Here is the console output so that the path of the code can be better visualised:

monitor length
1
value of i
0
length of elements urls
1
value of j
0
yes the url is in the array
removed the url from the arrauy
incrementing   <----- Shows that the loop is incrementing already
monitor length   <----- Start of the loop again
1
value of i
1
length of elements urls
0
value of j
0
ugh
?????   <----- Comes from outside the function, shows that the function this loop is in has already ended
file is opened time to update   <----- This comes from after fs.writeFile() is done opening the file
file updated   <----- fs.writeFile() is done saving the file to disk

As you can see, the first loop is broken up and fs.readFile() runs synchronously.

Any input is much appreciated. Been going at this for the past few hours now.

Upvotes: 1

Views: 1103

Answers (2)

endrcn
endrcn

Reputation: 319

You can use Sync methods in FileSystem module.

Reading: https://nodejs.org/api/fs.html#fs_fs_readfilesync_path_options -> fs.readFileSync(path[, options])

Writing: https://nodejs.org/api/fs.html#fs_fs_writefilesync_file_data_options -> fs.writeFileSync(file, data[, options])

Upvotes: 0

jfriend00
jfriend00

Reputation: 707308

fs.readFile() is non-blocking. That means your for loop continues to run while it starts all the fs.readFile() operations from your loop and they all are in-flight at the same time. Then, the for loop finishes and sometimes later your fs.readFile() operations finish and call their callback and they can finish in any order. So, at the time your for loop is done, none of the fs.readFile() completion callbacks will have been called yet and they can get called in any order. That should explain what you're seeing in your output.

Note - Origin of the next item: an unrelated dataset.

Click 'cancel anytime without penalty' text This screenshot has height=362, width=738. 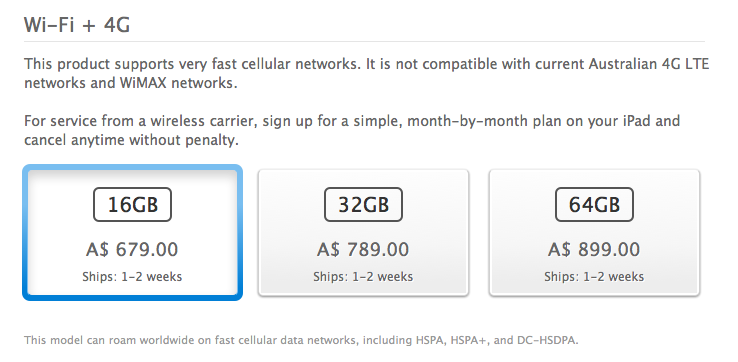coord(131,140)
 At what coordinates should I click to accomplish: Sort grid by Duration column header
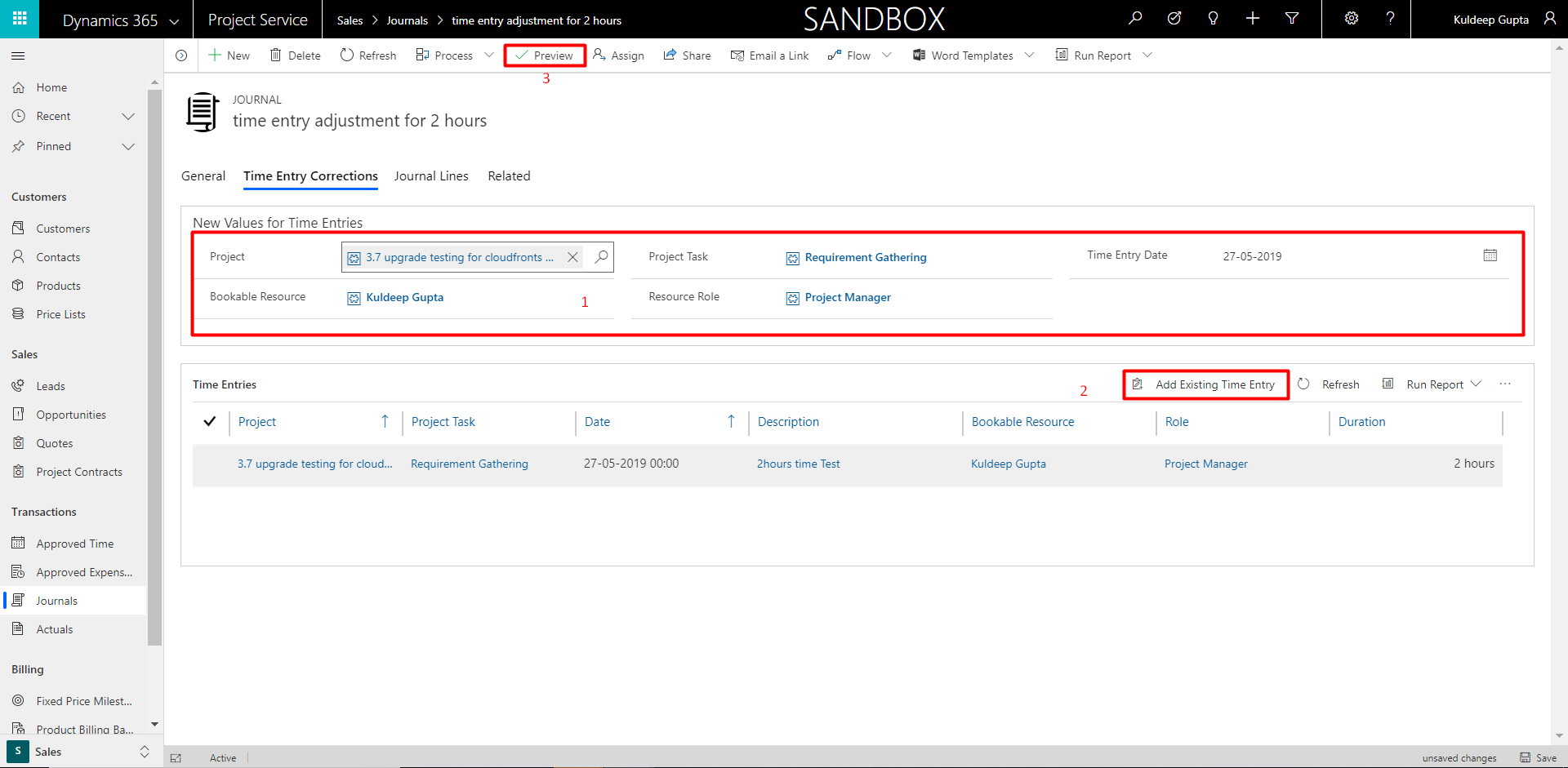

To make them run in order, it is simplest to switch to using promises and the promise interface for readFile. Structurally, this would look like this:

// function needs to be async
async function someFunction() {
    for (...) {
        try {
            let data = await fs.promises.readFile(...);
            // do something with data
        } catch(e) {
            // handle error
        }
    }
    // all files have been processed here
}

This will process your files in order, pausing the for loop until each successive readFile() is done and running your asynchronous operations in sequence. And, at the end of your for loop, all the asynchronous operations will have completed.

This uses await to sequence the asynchronous operations in the for loop so the parent function has to be marked as async and it will return a promise that indicates when everything is done.